§ **Aim**: Rewrite the data below with "trash" swapped for "garbage" and everything else left as it is.

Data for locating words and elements
····················
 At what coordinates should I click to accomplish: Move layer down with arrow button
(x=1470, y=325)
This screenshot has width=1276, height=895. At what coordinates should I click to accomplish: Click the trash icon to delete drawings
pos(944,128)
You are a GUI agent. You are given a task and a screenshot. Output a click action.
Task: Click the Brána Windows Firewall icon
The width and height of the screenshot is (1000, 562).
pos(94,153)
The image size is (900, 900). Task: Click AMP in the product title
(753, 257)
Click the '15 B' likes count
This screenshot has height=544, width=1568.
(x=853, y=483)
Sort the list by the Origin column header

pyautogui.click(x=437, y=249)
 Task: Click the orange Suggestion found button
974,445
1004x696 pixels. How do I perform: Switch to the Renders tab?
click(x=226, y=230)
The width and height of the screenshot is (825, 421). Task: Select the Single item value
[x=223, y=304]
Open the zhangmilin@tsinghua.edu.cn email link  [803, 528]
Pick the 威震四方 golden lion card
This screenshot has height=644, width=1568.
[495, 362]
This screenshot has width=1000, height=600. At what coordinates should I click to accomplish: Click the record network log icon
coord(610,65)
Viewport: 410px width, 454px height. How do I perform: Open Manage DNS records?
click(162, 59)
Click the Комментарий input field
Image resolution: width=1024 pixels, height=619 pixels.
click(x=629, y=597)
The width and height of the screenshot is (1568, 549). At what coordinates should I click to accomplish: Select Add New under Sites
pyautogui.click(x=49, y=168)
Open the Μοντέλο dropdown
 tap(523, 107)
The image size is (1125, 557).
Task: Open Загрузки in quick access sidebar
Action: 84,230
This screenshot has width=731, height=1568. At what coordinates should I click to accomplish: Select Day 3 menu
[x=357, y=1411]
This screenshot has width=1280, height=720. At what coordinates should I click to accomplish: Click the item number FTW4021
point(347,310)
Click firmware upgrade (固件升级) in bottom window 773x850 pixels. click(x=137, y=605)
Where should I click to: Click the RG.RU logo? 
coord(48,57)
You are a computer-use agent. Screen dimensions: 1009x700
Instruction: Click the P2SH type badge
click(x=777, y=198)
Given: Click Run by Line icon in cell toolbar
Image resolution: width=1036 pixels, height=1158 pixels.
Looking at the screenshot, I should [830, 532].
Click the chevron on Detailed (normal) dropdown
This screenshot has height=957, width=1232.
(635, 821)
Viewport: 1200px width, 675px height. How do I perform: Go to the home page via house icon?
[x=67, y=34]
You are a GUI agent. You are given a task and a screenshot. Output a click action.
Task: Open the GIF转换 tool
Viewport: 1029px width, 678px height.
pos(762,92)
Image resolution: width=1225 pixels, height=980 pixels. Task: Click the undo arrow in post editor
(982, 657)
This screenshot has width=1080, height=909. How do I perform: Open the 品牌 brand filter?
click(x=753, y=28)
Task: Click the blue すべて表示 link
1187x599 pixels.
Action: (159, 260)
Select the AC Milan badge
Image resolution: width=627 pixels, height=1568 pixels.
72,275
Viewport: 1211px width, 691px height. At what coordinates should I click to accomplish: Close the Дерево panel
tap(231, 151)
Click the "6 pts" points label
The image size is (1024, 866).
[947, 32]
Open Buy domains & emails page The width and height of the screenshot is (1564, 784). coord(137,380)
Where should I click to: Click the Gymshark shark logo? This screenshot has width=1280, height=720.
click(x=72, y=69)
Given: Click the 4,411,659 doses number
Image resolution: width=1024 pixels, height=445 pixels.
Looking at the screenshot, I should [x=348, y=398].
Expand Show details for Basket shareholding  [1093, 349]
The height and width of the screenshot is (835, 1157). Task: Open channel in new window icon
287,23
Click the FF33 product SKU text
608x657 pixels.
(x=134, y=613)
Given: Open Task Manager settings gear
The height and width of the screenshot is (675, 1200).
····················
§ **Output**:
 At what coordinates should I click to accomplish: Move layer down with arrow button
(x=1470, y=325)
This screenshot has width=1276, height=895. At what coordinates should I click to accomplish: Click the garbage icon to delete drawings
pos(944,128)
You are a GUI agent. You are given a task and a screenshot. Output a click action.
Task: Click the Brána Windows Firewall icon
The width and height of the screenshot is (1000, 562).
pos(94,153)
The image size is (900, 900). Task: Click AMP in the product title
(753, 257)
Click the '15 B' likes count
This screenshot has height=544, width=1568.
(x=853, y=483)
Sort the list by the Origin column header

pyautogui.click(x=437, y=249)
 Task: Click the orange Suggestion found button
974,445
1004x696 pixels. How do I perform: Switch to the Renders tab?
click(x=226, y=230)
The width and height of the screenshot is (825, 421). Task: Select the Single item value
[x=223, y=304]
Open the zhangmilin@tsinghua.edu.cn email link  [803, 528]
Pick the 威震四方 golden lion card
This screenshot has height=644, width=1568.
[495, 362]
This screenshot has width=1000, height=600. At what coordinates should I click to accomplish: Click the record network log icon
coord(610,65)
Viewport: 410px width, 454px height. How do I perform: Open Manage DNS records?
click(162, 59)
Click the Комментарий input field
Image resolution: width=1024 pixels, height=619 pixels.
click(x=629, y=597)
The width and height of the screenshot is (1568, 549). At what coordinates should I click to accomplish: Select Add New under Sites
pyautogui.click(x=49, y=168)
Open the Μοντέλο dropdown
 tap(523, 107)
The image size is (1125, 557).
Task: Open Загрузки in quick access sidebar
Action: 84,230
This screenshot has width=731, height=1568. At what coordinates should I click to accomplish: Select Day 3 menu
[x=357, y=1411]
This screenshot has width=1280, height=720. At what coordinates should I click to accomplish: Click the item number FTW4021
point(347,310)
Click firmware upgrade (固件升级) in bottom window 773x850 pixels. click(x=137, y=605)
Where should I click to: Click the RG.RU logo? 
coord(48,57)
You are a computer-use agent. Screen dimensions: 1009x700
Instruction: Click the P2SH type badge
click(x=777, y=198)
Given: Click Run by Line icon in cell toolbar
Image resolution: width=1036 pixels, height=1158 pixels.
Looking at the screenshot, I should [830, 532].
Click the chevron on Detailed (normal) dropdown
This screenshot has height=957, width=1232.
(635, 821)
Viewport: 1200px width, 675px height. How do I perform: Go to the home page via house icon?
[x=67, y=34]
You are a GUI agent. You are given a task and a screenshot. Output a click action.
Task: Open the GIF转换 tool
Viewport: 1029px width, 678px height.
pos(762,92)
Image resolution: width=1225 pixels, height=980 pixels. Task: Click the undo arrow in post editor
(982, 657)
This screenshot has width=1080, height=909. How do I perform: Open the 品牌 brand filter?
click(x=753, y=28)
Task: Click the blue すべて表示 link
1187x599 pixels.
Action: (159, 260)
Select the AC Milan badge
Image resolution: width=627 pixels, height=1568 pixels.
72,275
Viewport: 1211px width, 691px height. At what coordinates should I click to accomplish: Close the Дерево panel
tap(231, 151)
Click the "6 pts" points label
The image size is (1024, 866).
[947, 32]
Open Buy domains & emails page The width and height of the screenshot is (1564, 784). coord(137,380)
Where should I click to: Click the Gymshark shark logo? This screenshot has width=1280, height=720.
click(x=72, y=69)
Given: Click the 4,411,659 doses number
Image resolution: width=1024 pixels, height=445 pixels.
Looking at the screenshot, I should [x=348, y=398].
Expand Show details for Basket shareholding  [1093, 349]
The height and width of the screenshot is (835, 1157). Task: Open channel in new window icon
287,23
Click the FF33 product SKU text
608x657 pixels.
(x=134, y=613)
Given: Open Task Manager settings gear
The height and width of the screenshot is (675, 1200).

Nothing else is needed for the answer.